In data import, we saw how to load data from a variety of formats; this is a fairly standard way to get data that have been gathered as part of a study. In a lot of cases, though, you’re going to have to go out and get the data you want or need. That’s what we’re covering now.

This is the first module in the Data Wrangling II topic; the relevant slack channel is here.

Example

As always, I’ll create a new GH Repo + local project called data_wrangling_ii, and open a new R Markdown file called reading_data_from_the_web.Rmd. Although we’ll mostly be getting data from the web, we’ll revisit some of these examples, so I’ll create a data subdirectory and put those in it.

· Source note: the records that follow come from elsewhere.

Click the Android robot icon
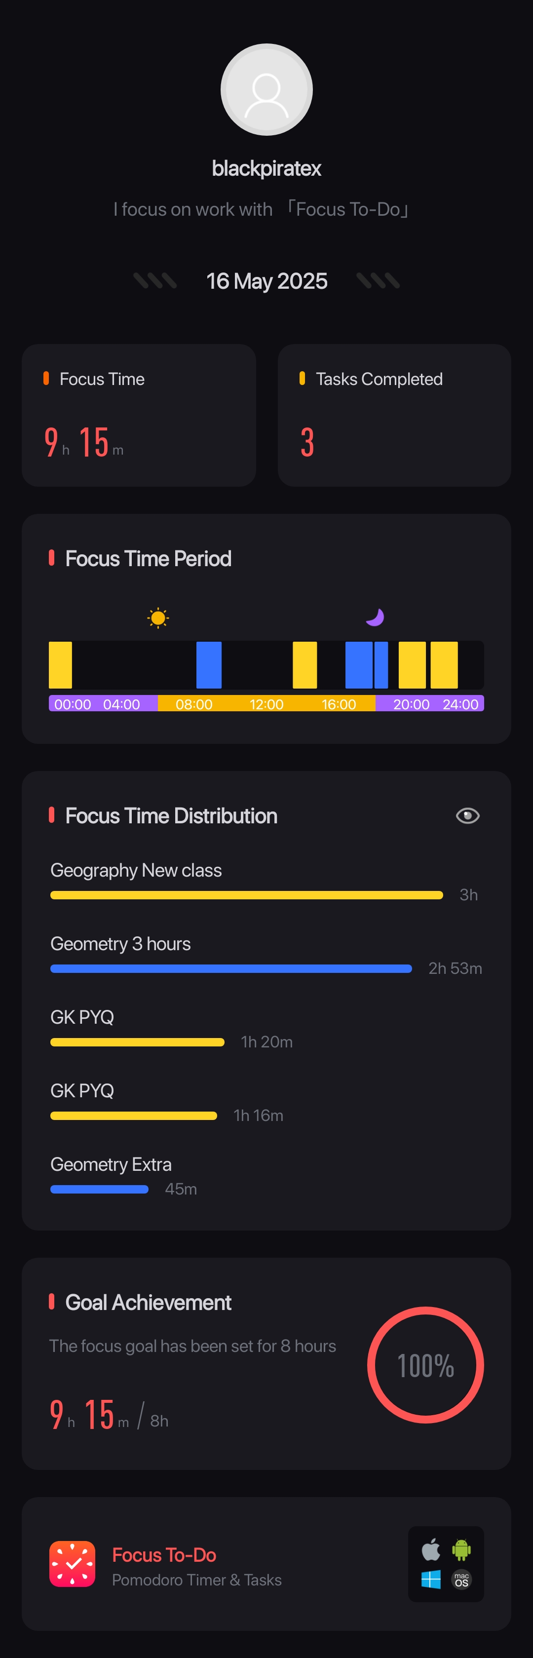The image size is (533, 1658). (x=462, y=1549)
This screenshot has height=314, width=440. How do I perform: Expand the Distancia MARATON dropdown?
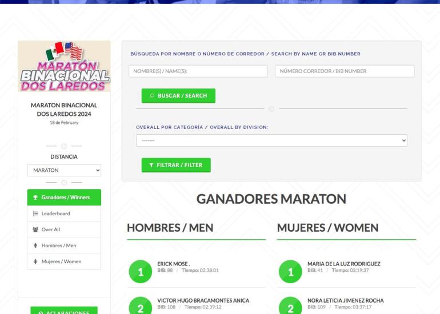(x=64, y=170)
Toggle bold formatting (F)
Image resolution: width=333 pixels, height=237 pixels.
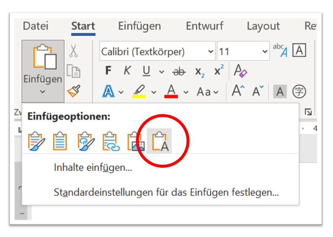108,71
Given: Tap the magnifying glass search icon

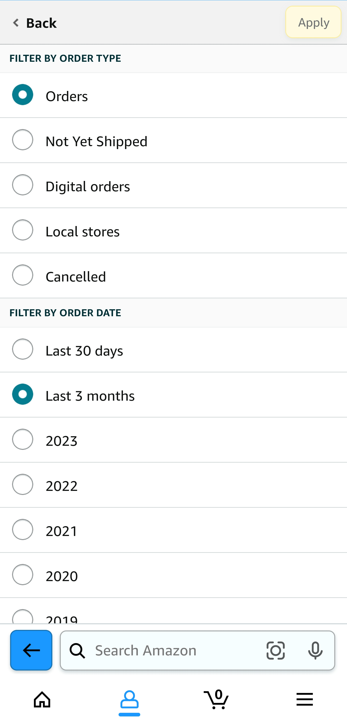Looking at the screenshot, I should [77, 650].
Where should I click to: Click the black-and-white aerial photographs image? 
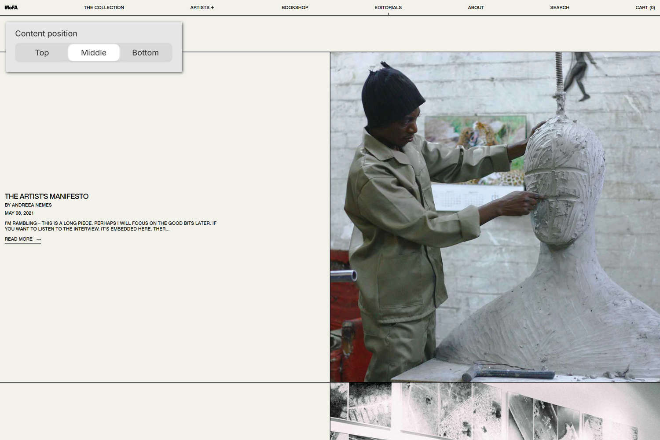click(495, 411)
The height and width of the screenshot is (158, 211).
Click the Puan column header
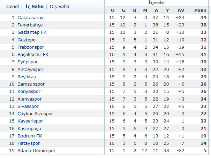coord(200,10)

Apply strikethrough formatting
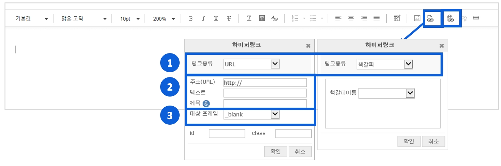[229, 18]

There are some new additions to our standard packages (rvest and httr); I’m loading everything we need now. Now’s also the time to “install” the Selector Gadget.

library(tidyverse)
library(rvest)
library(httr)

Extracting tables

This page contains data from the National Survey on Drug Use and Health; it includes tables for drug use in the past year or month, separately for specific kinds of drug use. These data are potentially useful for analysis, and we’d like to be able to read in the first table.

First, let’s make sure we can load the data from the web.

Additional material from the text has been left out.